Le secours du potage à Paris pendant la famine de 1709 – André Leroux – Musée Carnavalet.

<Tous les jours, dit Madame, la seconde duchesse d’Orléans, nous voyons arriver des officiers qui marchent avec des béquilles>.

Tous ces maux suscitèrent dans la capitale de nouveaux troubles. Il y eut des attroupements. Les riches ne purent plus se faire apporter leur pain que sous la protection d’une escorte de police. Des boulangeries firent mises au pillage.

Émeutes du « grand hiver » de 1709.

Des malheureux qu’on employait à remuer des terres entre la porte Saint-Denis et la porte Saint-Martin n’étaient payés que d’un morceau de pain. Un jour, ils ne le reçurent pas comme de coutume. Il se soulevèrent. Un émeute éclata. Elle s’étendit des Halles jusqu’au faubourg Saint-Antoine.

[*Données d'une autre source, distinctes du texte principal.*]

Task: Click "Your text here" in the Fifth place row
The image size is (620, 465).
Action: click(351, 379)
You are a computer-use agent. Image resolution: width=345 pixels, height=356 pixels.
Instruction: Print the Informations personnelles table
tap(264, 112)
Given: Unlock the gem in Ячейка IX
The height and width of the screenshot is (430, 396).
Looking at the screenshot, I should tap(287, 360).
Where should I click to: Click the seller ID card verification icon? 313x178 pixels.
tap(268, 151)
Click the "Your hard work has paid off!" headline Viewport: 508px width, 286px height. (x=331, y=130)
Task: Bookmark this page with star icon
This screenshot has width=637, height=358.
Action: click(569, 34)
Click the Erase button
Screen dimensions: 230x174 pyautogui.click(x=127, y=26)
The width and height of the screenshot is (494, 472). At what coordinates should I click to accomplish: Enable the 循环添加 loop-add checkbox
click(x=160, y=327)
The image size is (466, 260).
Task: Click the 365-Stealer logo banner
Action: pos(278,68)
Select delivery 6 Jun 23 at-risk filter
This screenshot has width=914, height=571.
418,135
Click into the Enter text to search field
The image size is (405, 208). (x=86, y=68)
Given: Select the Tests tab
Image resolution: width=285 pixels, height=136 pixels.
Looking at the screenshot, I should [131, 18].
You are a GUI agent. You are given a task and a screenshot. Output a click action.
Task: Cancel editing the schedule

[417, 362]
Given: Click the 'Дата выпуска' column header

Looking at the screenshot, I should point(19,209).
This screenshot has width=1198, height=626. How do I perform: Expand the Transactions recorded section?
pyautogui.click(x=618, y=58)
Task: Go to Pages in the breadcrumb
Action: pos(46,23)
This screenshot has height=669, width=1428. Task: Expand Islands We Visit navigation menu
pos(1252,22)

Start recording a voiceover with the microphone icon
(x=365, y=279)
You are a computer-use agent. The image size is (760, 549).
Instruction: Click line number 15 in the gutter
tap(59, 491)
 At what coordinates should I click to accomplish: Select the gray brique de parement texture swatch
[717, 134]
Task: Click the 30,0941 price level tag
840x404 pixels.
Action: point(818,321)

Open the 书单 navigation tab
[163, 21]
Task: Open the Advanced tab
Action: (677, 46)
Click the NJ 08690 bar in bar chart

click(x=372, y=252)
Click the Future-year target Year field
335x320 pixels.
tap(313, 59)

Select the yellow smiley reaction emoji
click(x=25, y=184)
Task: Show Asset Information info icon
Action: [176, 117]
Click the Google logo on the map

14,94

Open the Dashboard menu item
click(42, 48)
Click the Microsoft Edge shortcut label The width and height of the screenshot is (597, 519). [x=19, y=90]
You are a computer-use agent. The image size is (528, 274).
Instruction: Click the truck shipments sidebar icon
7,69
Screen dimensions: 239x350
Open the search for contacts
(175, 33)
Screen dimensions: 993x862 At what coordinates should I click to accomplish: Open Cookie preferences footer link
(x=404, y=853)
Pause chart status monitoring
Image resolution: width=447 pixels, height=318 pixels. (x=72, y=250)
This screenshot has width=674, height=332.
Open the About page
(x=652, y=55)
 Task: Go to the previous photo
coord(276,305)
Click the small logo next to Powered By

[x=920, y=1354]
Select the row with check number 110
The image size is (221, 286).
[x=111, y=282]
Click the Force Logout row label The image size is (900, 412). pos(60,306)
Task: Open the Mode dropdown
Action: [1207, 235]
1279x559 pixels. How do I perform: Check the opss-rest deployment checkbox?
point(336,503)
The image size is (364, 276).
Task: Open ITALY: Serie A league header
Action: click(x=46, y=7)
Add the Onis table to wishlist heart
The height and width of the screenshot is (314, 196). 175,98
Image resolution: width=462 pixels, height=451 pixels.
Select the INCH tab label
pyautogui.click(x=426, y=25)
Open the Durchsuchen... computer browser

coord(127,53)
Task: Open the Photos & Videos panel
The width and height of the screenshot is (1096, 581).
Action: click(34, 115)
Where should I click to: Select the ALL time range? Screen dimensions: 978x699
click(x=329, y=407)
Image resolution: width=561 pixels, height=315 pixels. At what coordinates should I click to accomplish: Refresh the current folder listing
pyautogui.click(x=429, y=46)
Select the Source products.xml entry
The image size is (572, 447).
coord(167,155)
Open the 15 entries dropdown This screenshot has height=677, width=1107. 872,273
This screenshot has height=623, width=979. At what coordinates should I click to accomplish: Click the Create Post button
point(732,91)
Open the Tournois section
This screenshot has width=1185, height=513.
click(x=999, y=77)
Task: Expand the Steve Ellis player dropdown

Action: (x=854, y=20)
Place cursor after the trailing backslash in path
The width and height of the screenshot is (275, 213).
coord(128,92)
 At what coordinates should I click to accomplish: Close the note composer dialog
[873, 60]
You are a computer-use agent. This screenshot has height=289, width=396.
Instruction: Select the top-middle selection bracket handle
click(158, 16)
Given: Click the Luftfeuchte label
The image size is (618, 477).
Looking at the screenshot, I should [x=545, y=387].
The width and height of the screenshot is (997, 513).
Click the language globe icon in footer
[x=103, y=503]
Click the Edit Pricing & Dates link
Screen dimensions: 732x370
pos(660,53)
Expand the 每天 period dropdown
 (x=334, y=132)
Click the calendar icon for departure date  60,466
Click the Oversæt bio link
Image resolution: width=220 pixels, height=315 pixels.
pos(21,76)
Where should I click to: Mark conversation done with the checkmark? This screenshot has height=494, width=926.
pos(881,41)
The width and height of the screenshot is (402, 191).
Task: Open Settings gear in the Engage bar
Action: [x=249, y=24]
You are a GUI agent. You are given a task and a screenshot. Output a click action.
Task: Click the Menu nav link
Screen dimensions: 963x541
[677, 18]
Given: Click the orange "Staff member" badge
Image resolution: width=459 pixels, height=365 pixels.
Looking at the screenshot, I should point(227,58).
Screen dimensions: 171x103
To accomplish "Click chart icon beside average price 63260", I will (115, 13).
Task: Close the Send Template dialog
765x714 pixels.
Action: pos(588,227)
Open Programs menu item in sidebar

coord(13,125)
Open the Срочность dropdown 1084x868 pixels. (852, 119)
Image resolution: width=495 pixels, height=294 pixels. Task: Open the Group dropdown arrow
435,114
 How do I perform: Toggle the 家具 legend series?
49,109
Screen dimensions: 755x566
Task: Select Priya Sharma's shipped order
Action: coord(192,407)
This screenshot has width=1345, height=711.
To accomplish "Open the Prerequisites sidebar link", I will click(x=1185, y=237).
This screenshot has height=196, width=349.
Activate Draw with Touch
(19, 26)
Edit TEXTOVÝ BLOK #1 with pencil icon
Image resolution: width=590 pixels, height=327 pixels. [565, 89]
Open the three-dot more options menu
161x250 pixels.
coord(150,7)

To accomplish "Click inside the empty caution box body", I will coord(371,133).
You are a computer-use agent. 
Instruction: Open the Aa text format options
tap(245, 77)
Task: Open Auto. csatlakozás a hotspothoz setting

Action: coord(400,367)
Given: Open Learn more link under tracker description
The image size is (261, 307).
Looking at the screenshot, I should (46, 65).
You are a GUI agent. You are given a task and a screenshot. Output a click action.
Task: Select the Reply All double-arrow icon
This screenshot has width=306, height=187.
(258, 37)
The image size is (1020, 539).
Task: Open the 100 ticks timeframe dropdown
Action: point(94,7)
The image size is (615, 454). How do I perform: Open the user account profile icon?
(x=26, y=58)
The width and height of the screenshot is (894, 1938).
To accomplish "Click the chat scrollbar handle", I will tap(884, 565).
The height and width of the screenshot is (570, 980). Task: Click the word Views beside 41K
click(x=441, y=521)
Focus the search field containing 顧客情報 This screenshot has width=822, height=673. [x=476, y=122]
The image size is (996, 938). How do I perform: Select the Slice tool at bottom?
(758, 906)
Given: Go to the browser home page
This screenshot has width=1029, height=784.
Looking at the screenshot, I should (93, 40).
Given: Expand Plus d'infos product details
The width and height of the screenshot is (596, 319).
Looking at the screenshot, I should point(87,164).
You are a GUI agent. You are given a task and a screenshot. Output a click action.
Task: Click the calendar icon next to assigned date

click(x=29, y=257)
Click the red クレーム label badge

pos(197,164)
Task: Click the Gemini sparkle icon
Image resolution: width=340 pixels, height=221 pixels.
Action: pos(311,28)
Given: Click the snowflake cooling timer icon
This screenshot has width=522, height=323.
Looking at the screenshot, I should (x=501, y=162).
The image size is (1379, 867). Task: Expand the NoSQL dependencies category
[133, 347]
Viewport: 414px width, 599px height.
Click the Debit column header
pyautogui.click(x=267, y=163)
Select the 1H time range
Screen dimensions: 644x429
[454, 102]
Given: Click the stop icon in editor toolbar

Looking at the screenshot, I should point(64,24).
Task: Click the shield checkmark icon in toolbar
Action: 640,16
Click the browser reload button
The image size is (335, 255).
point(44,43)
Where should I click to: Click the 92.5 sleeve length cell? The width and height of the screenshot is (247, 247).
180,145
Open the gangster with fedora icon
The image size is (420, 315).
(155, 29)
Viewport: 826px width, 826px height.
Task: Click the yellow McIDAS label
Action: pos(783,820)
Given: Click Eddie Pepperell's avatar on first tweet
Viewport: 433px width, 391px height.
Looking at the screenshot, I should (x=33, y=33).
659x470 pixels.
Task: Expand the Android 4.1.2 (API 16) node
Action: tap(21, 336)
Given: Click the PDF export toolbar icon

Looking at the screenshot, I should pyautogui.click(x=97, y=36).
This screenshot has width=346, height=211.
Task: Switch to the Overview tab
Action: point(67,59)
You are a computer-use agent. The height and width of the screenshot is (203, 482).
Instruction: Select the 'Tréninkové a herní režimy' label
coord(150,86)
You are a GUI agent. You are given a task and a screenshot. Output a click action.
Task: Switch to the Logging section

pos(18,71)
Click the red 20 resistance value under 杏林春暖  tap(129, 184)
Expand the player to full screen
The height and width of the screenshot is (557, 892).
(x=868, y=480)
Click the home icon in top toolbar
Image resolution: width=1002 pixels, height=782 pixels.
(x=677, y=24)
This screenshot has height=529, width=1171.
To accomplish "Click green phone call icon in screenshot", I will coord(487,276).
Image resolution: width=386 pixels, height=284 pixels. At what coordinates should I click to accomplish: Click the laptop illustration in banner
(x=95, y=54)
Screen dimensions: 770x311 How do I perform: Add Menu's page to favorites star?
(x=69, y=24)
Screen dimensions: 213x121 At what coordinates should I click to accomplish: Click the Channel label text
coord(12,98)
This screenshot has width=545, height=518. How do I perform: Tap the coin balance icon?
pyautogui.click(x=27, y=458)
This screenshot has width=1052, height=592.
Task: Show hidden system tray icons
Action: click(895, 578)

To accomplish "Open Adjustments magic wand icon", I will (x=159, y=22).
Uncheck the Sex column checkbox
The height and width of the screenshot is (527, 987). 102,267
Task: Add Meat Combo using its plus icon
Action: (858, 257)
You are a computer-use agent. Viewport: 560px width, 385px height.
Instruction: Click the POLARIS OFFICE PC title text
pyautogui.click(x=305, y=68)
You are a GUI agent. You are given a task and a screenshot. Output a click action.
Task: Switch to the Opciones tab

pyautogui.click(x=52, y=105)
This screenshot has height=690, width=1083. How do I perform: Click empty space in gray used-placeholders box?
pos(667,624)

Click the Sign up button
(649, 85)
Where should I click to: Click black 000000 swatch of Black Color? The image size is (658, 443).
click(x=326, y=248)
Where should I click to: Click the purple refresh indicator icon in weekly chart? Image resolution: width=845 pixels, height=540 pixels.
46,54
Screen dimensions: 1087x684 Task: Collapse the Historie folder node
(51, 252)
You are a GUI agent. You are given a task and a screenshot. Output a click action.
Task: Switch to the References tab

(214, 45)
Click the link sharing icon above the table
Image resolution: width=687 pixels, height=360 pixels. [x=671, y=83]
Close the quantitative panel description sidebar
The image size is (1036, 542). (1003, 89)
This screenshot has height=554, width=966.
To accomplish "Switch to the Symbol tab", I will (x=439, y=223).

Le lieutenant général de police d’Argenson, qui était chaque jour menacé de mort, vit sa maison attaquée par les émeutiers. Pour la défendre contre las assaillants, les gardes suisses et les gardes françaises tirèrent. Ce n’est qu’à grand peine qu’un massacre général fut évité.

Le comte d’Argenson – Par hyacinthe Rigaud.

Au mois de mars encore, les femmes des Halles se rassemblèrent. Elles se mirent en marche sur Versailles. Elles allaient demander au roi l’abolition de la taxe sur le pain. Au pont de Sèvres, des troupes leur barrèrent la route, les arrêtèrent, les ramenèrent.


La bataille de Malplaquet, 1709 : le duc de Marlborough et le Prince Eugène entrant dans le retranchement français .

L’hiver 1708-1709 est resté dans la mémoire collective. Il a été abondamment décrit et étudié. Il intervient dans un contexte de guerre qui a appauvri la France et les Français. Les grands hivers qui suivront lui sont toujours comparés. Peut-être parce qu’il signe la fin des grandes mortalités : après 1709, les décès se compteront en milliers ou en centaines, plutôt qu’en centaines de milliers.